Note that the method is called ._IN() but may normally be invoked as .IN(); ._IN() is provided for the case you have a StructuredProperty with a model that has a Property named IN.

class google.appengine.ext.ndb.model.DateProperty(*args, **kwds)source

Bases: google.appengine.ext.ndb.model.DateTimeProperty

A Property whose value is a date object.

class google.appengine.ext.ndb.model.TextProperty(*args, **kwds)source

Bases: google.appengine.ext.ndb.model.BlobProperty

An unindexed Property whose value is a text string of unlimited length.

class google.appengine.ext.ndb.model.DateTimeProperty(*args, **kwds)source

Bases: google.appengine.ext.ndb.model.Property

A Property whose value is a datetime object.

Note: Unlike Django, auto_now_add can be overridden by setting the value before writing the entity. And unlike classic db, auto_now does not supply a default value. Also unlike classic db, when the entity is written, the property values are updated to match what was written. Finally, beware that this also updates the value in the in-process cache, and that auto_now_add may interact weirdly with transaction retries (a retry of a property with auto_now_add set will reuse the value that was set on the first try).

class google.appengine.ext.ndb.model.GenericProperty(*args, **kwds)source

Bases: google.appengine.ext.ndb.model.Property

A Property whose value can be (almost) any basic type.

This is mainly used for Expando and for orphans (values present in Cloud Datastore but not represented in the Model subclass) but can also be used explicitly for properties with dynamically-typed values.

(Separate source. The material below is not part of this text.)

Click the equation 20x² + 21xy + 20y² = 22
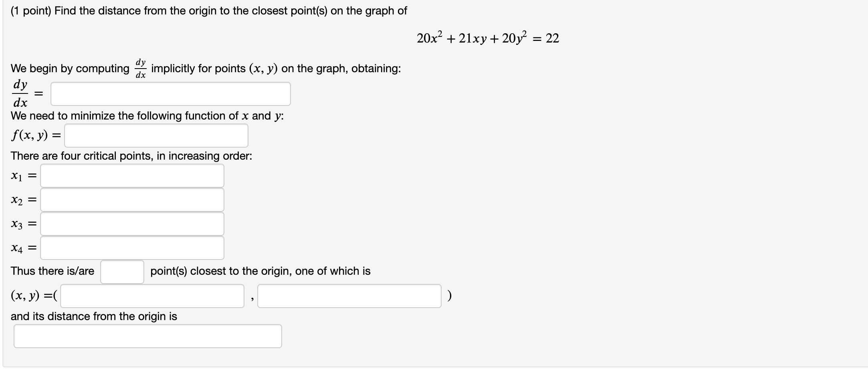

This supports compressed=True, which is only effective for str values (not for unicode), and implies indexed=False.

exception google.appengine.ext.ndb.model.UnprojectedPropertyErrorsource

Bases: google.appengine.api.datastore_errors.Error

Raised when getting a property value that’s not in the projection.

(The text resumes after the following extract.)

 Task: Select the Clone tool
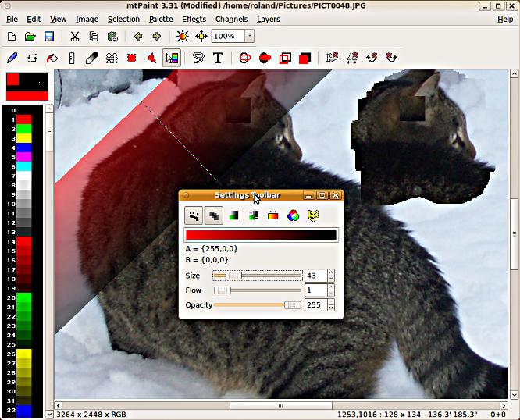click(x=112, y=58)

class google.appengine.ext.ndb.model.StructuredProperty(*args, **kwds)source

Bases: google.appengine.ext.ndb.model._StructuredGetForDictMixin

A Property whose value is itself an entity.

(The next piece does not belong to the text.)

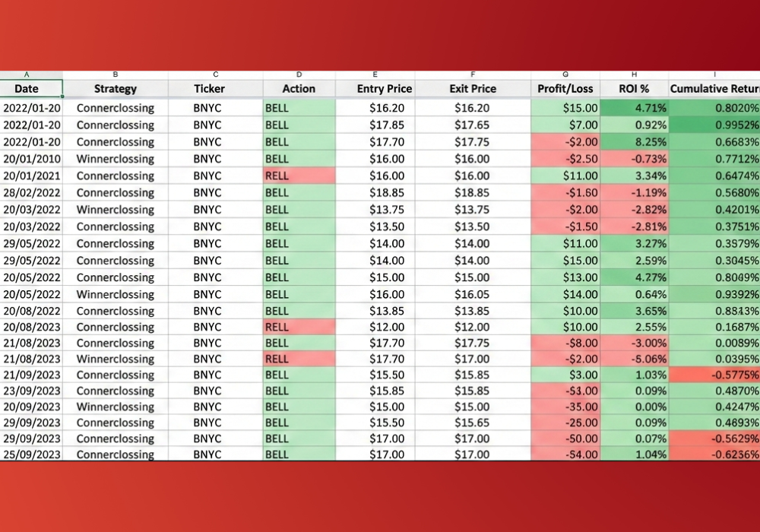Select column D header letter
The width and height of the screenshot is (760, 532).
(299, 74)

The values of the sub-entity are indexed and can be queried.

See the module docstring for details.

class google.appengine.ext.ndb.model.GeoPtProperty(*args, **kwds)source

Bases: google.appengine.ext.ndb.model.Property

A Property whose value is a GeoPt.

exception google.appengine.ext.ndb.model.ComputedPropertyErrorsource

Bases: google.appengine.ext.ndb.model.ReadonlyPropertyError

Raised when attempting to set a value to or delete a computed property.

class google.appengine.ext.ndb.model.BlobKeyProperty(*args, **kwds)source

Bases: google.appengine.ext.ndb.model.Property

A Property whose value is a BlobKey object.

exception google.appengine.ext.ndb.model.ReadonlyPropertyErrorsource

Bases: google.appengine.api.datastore_errors.Error

Raised when attempting to set a property value that is read-only.